Karena kamu, aku lupa waktu untuk menunggu. Karena dia, aku tidak sempat untuk bahagia. Bersamamu adalah cita-cita ku, menjalin cinta denganmu adalah bahagiaku tanpa ditunggu. Aku memang pandai merangkai kata, namun tidak pandai merangkai kita.
—Fadel Arghani Pradipta.

       "Kita putus!"

       Kalimat yang diucapkan Adel berhasil membuat jantung Fadel terasa di pukul palu godam. Telinga nya menangkap kalimat itu dengan cepat tanpa adanya filterisasi. Adel berjalan cepat dengan nafas yang terengah-engah. Fadel mengekori perempuan yang di depannya sambil meminta maaf.

       "Aku nggak mau putus, Adel. Aku sayang sama kamu," ucap Fadel mengemis pada Adel. Perempuan itu hanya berjalan tanpa menghiraukan suara yang ada di belakangnya.

       "Lo sekali-kali nya berani banget ngebohongin gue, Fadel!" bentak Adel, "alasan apa lagi, hah? Lo mau nutupin sifat lo yang pendiem itu dengan semua ini? Basi!" Adel menjatuhkan lembaran-lembaran surat yang ditulis oleh Fadel untuk Tara.

       Fadel merasa bersalah atas sikapnya yang gegabah. Tidak seharusnya ia segegabah ini pada Tara. Meski Tara sahabatnya, Fadel akan selalu menyanyangi perempuan itu.

       "LEPAS!" suara Adel meninggi bahkan seluruh murid yang sedang berdiri di koridor spontan menatap ke arahnya, menjadi pusat perhatian sekitar.

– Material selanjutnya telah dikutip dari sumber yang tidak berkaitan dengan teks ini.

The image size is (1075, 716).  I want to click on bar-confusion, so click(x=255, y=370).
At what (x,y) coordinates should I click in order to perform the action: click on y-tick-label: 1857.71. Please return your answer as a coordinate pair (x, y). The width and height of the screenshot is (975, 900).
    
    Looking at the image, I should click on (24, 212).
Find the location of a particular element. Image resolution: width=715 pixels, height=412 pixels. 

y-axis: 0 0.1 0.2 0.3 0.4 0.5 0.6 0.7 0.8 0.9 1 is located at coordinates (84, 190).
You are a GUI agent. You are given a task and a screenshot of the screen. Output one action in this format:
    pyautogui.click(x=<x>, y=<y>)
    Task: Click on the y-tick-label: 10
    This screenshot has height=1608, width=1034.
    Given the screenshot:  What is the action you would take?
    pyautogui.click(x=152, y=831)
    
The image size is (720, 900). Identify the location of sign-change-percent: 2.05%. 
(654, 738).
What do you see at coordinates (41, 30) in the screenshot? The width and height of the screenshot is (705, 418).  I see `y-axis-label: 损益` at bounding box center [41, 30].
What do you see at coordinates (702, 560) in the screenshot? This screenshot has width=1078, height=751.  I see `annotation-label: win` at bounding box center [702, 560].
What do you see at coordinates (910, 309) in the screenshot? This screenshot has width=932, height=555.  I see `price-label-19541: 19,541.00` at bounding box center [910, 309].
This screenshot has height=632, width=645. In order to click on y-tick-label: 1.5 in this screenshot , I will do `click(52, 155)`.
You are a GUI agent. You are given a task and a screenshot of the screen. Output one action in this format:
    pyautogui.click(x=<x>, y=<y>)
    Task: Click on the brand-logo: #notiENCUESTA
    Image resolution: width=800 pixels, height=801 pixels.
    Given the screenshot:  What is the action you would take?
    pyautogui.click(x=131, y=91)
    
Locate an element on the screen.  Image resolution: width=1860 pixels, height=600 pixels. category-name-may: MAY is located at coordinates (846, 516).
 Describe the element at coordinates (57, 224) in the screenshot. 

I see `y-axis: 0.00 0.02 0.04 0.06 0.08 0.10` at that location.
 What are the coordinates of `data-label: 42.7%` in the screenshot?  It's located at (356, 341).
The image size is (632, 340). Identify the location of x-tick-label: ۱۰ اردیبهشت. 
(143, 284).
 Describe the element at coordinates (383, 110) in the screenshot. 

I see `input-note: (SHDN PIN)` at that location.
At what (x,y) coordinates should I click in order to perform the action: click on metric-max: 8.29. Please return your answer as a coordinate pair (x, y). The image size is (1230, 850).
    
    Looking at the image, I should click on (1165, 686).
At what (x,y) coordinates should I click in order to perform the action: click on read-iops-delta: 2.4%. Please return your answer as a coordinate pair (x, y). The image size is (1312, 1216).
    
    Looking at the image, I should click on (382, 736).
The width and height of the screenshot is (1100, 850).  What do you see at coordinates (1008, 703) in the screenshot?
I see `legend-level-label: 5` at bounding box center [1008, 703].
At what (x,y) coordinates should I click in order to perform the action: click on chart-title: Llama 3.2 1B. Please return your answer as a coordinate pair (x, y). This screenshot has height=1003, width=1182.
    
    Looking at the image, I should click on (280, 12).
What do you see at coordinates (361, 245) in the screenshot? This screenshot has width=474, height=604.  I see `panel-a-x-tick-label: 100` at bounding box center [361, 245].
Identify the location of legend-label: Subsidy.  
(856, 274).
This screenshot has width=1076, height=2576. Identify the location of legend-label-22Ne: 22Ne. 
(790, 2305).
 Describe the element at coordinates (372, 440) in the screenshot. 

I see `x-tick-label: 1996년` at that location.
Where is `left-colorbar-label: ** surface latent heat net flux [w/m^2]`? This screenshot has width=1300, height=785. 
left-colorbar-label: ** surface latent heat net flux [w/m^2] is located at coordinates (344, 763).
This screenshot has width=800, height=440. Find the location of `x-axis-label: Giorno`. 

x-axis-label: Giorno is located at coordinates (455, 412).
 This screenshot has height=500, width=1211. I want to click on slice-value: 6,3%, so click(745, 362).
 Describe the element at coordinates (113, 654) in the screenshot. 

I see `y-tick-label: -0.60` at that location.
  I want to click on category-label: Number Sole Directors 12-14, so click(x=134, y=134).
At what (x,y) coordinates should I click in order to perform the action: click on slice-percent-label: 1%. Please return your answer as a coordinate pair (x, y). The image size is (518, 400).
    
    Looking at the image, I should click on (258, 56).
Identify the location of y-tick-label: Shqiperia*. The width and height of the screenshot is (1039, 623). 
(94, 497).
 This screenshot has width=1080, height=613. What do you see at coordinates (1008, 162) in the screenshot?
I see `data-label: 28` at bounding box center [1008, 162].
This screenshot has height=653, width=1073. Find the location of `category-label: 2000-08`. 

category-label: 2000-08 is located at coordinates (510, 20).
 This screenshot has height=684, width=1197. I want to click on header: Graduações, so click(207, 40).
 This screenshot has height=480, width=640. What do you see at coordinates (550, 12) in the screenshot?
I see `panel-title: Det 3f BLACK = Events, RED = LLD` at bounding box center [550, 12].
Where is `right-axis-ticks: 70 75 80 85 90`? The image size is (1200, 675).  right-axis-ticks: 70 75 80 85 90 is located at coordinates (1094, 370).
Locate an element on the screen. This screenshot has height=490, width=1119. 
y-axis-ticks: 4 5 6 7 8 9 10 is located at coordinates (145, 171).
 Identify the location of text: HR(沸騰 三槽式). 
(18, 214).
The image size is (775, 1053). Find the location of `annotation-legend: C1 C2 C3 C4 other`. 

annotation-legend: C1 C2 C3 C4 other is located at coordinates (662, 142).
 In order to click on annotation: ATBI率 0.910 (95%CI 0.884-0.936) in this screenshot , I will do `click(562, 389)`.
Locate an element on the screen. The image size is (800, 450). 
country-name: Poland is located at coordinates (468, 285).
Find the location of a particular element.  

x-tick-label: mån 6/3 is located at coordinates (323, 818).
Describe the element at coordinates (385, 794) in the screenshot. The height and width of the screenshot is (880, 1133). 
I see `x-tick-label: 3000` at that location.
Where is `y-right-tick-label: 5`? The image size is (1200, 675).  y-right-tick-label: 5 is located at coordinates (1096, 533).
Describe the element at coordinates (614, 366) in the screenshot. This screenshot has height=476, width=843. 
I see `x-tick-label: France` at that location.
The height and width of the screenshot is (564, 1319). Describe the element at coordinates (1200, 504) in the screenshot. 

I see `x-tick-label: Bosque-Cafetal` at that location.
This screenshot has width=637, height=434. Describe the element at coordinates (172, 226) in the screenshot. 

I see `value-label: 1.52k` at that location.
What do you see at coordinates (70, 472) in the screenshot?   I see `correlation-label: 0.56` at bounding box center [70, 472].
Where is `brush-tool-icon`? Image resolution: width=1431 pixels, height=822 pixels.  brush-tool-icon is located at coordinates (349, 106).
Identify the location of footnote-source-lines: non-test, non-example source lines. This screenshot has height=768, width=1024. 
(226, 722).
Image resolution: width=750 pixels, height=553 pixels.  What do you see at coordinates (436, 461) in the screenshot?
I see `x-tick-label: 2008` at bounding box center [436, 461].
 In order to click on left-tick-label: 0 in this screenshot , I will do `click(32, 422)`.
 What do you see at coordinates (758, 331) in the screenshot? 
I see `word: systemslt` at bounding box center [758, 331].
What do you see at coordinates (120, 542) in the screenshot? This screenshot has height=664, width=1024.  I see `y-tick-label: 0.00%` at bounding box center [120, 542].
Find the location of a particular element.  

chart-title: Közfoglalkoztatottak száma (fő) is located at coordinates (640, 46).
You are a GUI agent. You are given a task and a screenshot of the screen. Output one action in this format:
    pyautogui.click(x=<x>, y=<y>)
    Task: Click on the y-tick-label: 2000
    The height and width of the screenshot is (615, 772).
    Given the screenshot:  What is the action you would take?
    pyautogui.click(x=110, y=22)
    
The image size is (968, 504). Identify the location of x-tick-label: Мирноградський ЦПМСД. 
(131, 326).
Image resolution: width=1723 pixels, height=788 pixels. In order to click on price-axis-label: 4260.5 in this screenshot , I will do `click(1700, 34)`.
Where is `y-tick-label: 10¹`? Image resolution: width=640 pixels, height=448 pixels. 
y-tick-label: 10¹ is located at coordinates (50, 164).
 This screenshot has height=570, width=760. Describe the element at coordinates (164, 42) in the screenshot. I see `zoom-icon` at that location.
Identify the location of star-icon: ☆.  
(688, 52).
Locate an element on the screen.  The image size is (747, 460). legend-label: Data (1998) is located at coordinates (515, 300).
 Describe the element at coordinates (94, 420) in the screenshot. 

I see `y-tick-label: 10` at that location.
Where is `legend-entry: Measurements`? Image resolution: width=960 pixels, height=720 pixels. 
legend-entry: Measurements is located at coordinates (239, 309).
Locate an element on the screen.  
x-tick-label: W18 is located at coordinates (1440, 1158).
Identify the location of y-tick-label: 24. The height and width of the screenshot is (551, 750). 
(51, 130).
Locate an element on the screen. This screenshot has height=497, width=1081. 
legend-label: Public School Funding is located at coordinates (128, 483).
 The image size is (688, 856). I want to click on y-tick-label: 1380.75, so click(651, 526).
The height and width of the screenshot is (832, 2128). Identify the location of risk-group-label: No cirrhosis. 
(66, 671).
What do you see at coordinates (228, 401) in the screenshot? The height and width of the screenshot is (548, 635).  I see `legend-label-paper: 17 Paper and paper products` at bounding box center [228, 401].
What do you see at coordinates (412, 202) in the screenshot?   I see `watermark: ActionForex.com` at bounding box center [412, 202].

       "Tapi, Del— Adela!" panggil Fadel meski langkah Adel sudah jauh dan berbelok menaiki tangga kelas sebelas. Fadel hanya mencengkram celana abu-abunya kuat-kuat dengan wajah frustasi.

---

       Adel sedang terduduk di depan taman sekolah dengan novel remaja yang masih memenuhi kedua tangannya. Perempuan itu menikmati semilir angin siang hari yang dimana—cuacanya mendung. Awan-awan hitam telah berkumpul menjadi satu yang sebentar lagi akan turun hujan.

      "Adela, kasih aku waktu buat ngomong," pinta Fadel pada perempuan itu. Yang diajak bicara enggan menjawab.

       Fadel memasang posisi duduk di sebelah Adel dengan tangan kanan yang menggenggam gitar akustiknya. Musik akan selalu menjadi favoritnya, begitupun Adel.

      "Geseran," pinta Adel sambil menjaga jarak. "Ngapain juga lo deket-deket gue?!"

       Fadel merasa tidak enak dengan sikap Adel sekarang. Berubah drastis 180 derajat.

       "Kamu masih petrikor, Del?"

       "Yang lo liat gimana?" Adel menjawab ketus.

       "Kan kita sama. Masih suka hujan. Yaaaaaa, Petrikor."

       Fadel menggeser tubuhnya agar dekat dengan Adel. Bahkan aroma parfum yang melekat di seragam Adel, Fadel selalu suka. Harum perempuan itu tidak pernah mengecewakan.

       "Aku mau ngomong hal penting, Del,"

       "Ngomong cepet,"

       "Aku tau kamu nggak akan mau dengerin alesan dibalik semua ini. Aku tau kamu nggak mau lagi tau alesan semua ini. Dan aku nggak mau kamu salah paham sama apa yang udah kamu liat. Itu salah, Del," Fadel menjelaskan.

       Adel hanya diam tak berbalik menatap Fadel yang sedang bicara padanya.

       "Del, aku mohon kali ini aja kamu dengerin aku. Ini penting. Kita harus kembali kayak dulu. Ini jauh lebih penting, Del." pinta Fadel disertai dengan nada suara serak.

Kamu telah mencapai bab terakhir yang dipublikasikan.

⏰ Terakhir diperbarui: Dec 26, 2017 ⏰

Tambahkan cerita ini ke Perpustakaan untuk mendapatkan notifikasi saat ada bab baru!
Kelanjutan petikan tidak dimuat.